> **WORK TO COMPLETE**
How many lines in the rows below contain the word "icon"? Reply with only the number.

#####

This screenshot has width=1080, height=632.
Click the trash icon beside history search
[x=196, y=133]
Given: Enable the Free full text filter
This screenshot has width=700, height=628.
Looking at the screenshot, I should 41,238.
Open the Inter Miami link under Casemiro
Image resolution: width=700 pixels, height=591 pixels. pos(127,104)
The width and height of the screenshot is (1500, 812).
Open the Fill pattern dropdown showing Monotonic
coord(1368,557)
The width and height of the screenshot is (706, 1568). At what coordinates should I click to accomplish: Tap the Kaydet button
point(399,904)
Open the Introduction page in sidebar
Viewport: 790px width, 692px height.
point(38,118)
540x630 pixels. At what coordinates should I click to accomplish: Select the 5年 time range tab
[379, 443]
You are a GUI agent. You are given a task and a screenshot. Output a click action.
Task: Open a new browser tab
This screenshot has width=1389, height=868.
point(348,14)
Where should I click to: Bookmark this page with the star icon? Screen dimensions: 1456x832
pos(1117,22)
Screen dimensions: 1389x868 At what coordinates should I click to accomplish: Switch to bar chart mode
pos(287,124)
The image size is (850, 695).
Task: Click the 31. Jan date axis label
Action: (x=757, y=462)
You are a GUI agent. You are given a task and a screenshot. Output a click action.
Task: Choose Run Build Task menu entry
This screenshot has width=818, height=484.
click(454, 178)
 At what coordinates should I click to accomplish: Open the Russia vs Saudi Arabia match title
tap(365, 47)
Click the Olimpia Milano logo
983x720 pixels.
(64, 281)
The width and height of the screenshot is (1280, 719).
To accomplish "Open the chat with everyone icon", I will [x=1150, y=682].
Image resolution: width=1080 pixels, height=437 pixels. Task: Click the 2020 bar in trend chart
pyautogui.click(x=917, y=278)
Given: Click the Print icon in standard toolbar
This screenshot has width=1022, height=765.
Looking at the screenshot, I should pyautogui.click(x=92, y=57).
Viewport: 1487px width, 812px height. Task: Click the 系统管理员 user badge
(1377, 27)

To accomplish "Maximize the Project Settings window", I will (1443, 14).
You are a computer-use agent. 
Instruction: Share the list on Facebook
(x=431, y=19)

#####

> **SOLUTION**
4